Freeland man violates order, faces prison

A 27-year-old Freeland man will go to prison after his seventh conviction for violating a court order that bars him from contacting a teenage girl. Joshua Kolbet pleaded guilty in Island County Superior Court May 21 to a felony violation of a no-contact order, a domestic violence crime.

A 27-year-old Freeland man will go to prison after his seventh conviction for violating a court order that bars him from contacting a teenage girl.

Joshua Kolbet pleaded guilty in Island County Superior Court May 21 to a felony violation of a no-contact order, a domestic violence crime.

Kolbet will be sentenced on June 18. Under the plea bargain, the prosecution and defense will recommend a two-year prison sentence and yet another no-contact order preventing him from contacting the girl for five years.

The victim, who was 15 years old at the time, reported last November that Kolbet had tried to contact her by calling her friend’s cell phone and asking to speak with her.

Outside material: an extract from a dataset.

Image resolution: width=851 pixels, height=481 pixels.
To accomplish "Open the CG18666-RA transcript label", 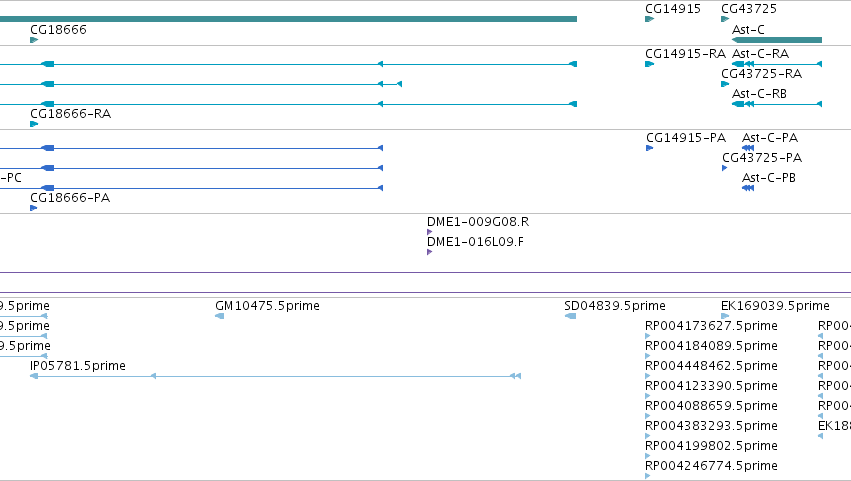I will (x=71, y=113).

Kolbet called repeatedly until the girl finally spoke to him; he allegedly threatened her.

Eerily, the victim and her friend saw Kolbet standing and watching them from about 100 yards away when they left the police department.

A few weeks prior to that, Kolbet and the girl had been arrested together in Skagit County. According to a police report on the case, Kolbet and another man were accused of stealing a car from a man at gunpoint in the Lacey area and then stealing a baseball hat from a Mount Vernon gas station on Nov. 13, 2011. The girl was driving the car.

Kolbet was charged in Skagit County with felony violation of a no-contact order and two counts of unlawful possession of a firearm in the second degree, according to the Skagit County Prosecutor’s Office. His trial is scheduled for June.

Island County Senior Deputy Prosecutor Eric Ohme said Kolbet has been convicted of violating a no-contact order a total of seven times and the Skagit County case could make it eight. Last year Kolbet was charged with attempted rape of a child after he was caught in an Oak Harbor hotel room with the girl, but the charge was dropped because she was uncooperative with investigators.

The girl, formerly a Coupeville resident, had been listed with the National Center for Missing and Exploited Children in 2009 after she and Kolbet went to Las Vegas. He was arrested there for attempted burglary and she was sent home.